# Письменное задание A
Сократите абзац письма, начинающийся словами «Давно чувствую себя перед Вами виноватым», и сохраните все его основные факты.
# Письменное задание B
Ответьте на вопросы по письму, отмечая ответы так же, как вопросы:
(i) Какой датой помечено письмо в заголовке?
(ii) Что, по словам автора, заставляет его сидеть дома?
(iii) Каким автор называет Троицкого?
# Письменное задание C
Допишите продолжение письма, начав сразу после его последней фразы.

# Текст письма
Н. Н. Страхов - В. В. Розанову. 1888, 9 ноября.

ср, 11/19/2014 - 13:41 -- Вячеслав Румянцев

Многоуважаемый Василий Васильевич,

Давно чувствую себя перед Вами виноватым и сегодня хочу хоть немного убавить свою вину, пользуясь тем, что никто не пришел и что нездоровье заставляет меня сидеть дома. Вы имеете право ждать ответа на Ваше большое письмо; но, чтобы отвечать, нужно было прочесть Вашу книгу, или многое в Вашей книге, по тем указаниям, которые Вы сделали. Очень я обрадовался этим указаниям и начал читать, но на беду до сих пор не кончил. Перебили другие книги, письма, доклады в комитет 1 и т. д. Хотите ли, чтобы я теперь же сказал, что мне пришло на мысль?

Думал я: как не хорошо, что Троицкий 2 так односторонен. Вот для его слушателя закрыта главная струя, самая обширная и важная сторона философского движения; этот слушатель сам открывает то, что давно открыто, и вовсе не знаком с учениями, к которым ему следует примкнуть 3.

# Представленные материалы
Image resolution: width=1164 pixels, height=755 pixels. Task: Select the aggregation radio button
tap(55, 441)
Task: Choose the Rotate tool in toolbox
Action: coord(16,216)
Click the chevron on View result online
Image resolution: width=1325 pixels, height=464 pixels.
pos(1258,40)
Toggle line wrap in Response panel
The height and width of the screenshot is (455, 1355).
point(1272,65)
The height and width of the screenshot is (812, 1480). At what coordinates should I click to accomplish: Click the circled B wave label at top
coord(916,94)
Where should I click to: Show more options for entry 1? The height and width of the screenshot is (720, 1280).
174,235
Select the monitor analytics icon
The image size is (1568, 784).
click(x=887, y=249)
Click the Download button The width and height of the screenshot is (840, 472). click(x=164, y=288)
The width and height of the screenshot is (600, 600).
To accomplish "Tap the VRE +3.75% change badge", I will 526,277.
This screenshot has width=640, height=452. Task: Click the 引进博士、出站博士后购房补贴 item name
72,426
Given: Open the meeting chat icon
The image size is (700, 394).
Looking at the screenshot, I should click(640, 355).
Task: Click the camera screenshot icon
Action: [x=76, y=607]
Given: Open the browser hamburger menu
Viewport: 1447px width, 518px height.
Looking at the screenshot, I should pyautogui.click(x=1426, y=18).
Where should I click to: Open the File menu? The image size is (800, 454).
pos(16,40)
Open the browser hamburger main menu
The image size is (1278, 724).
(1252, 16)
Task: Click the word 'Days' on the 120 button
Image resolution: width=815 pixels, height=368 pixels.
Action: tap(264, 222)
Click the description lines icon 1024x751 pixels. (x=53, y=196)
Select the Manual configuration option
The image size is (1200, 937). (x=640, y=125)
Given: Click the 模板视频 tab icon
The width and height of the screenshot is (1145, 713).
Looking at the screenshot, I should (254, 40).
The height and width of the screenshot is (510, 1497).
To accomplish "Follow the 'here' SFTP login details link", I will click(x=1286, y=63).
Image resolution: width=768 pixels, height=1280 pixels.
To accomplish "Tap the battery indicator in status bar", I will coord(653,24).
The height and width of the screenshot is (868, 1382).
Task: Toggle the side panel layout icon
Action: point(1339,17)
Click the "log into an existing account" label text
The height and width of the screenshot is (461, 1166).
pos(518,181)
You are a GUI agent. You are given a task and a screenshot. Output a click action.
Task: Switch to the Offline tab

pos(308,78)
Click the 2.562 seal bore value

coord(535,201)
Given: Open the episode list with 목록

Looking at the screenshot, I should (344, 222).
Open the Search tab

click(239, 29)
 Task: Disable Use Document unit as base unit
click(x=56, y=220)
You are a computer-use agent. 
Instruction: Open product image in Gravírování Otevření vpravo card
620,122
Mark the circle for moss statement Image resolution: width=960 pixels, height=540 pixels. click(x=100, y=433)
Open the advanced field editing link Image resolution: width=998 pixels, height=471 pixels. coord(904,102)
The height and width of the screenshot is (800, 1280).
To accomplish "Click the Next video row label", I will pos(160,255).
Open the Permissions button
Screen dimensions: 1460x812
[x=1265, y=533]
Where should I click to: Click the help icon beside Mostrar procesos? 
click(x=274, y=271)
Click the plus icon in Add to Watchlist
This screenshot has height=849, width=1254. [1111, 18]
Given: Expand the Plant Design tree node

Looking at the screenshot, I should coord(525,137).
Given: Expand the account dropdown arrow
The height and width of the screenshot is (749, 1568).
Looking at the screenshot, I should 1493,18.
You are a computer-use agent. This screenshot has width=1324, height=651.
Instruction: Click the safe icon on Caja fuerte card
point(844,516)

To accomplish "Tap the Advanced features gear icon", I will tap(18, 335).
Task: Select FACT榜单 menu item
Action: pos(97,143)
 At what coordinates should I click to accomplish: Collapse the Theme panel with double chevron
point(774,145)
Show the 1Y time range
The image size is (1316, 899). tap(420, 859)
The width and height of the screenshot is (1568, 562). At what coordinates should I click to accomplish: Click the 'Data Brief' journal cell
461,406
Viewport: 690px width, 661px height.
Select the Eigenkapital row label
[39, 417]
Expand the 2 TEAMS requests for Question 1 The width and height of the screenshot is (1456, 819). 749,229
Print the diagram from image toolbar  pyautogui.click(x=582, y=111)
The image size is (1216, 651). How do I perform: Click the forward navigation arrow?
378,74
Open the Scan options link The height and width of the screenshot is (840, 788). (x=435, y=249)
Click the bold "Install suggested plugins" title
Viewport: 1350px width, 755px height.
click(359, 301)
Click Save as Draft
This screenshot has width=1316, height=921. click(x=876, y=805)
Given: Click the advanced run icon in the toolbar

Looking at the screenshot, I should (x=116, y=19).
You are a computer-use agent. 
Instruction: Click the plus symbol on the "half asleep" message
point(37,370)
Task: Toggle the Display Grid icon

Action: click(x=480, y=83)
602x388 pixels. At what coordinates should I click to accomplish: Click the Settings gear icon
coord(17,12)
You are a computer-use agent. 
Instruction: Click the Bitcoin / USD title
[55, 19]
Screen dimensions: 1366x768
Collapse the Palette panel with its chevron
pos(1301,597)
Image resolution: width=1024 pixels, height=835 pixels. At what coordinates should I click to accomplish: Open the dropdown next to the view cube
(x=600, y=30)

# Ответ на задание A
Автор давно чувствует себя виноватым перед адресатом. Сегодня никто не пришел, а нездоровье держит его дома, и он решил хоть немного загладить вину. Адресат вправе ждать ответа на свое большое письмо. Но для ответа нужно было прочесть его книгу или многое в ней по его указаниям. Указаниям автор обрадовался и начал читать, но до сих пор не закончил: помешали другие книги, письма, доклады в комитет. Он спрашивает, не высказать ли ему сразу то, что пришло на мысль.

# Ответ на задание B
(i) 9 ноября 1888 года.
(ii) Нездоровье.
(iii) Односторонним.

# Ответ на задание C
Знаю я эту странную манеру Троицкого выдавать свое направление за общепринятое, господствующее, не подавать и виду, что оно вообще считается ересью, а в ходу совсем другие учения 4. На его месте я бы постоянно полемизировал, постоянно выставлял свою особенность, а он — все сглаживает и замазывает.

Что наш ум содержит в себе нормы нашего познания — эта мысль провозглашена Кантом и до конца развита Фихте и Гегелем. Мне все кажется, что основания Вашей книги никак не могут разойтись с этим немецким идеализмом и что та система категорий, которую Вы дали, есть менее строгое и ясное повторение, например, системы гегелевских категорий. Чтобы дать Вам представление о системе Гегеля, я послал Вам очень хорошую маленькую книжку Розенкранца. Она написана чрезвычайно ясно и легко; но если Вы и не будете ее читать, то пересмотрите, однако, цепь этих категорий, только ряд существительных имен, крупно и отдельно напечатанных. Мне думается, Вы убедитесь, что это та самая работа, какую Вы вздумали сделать 5.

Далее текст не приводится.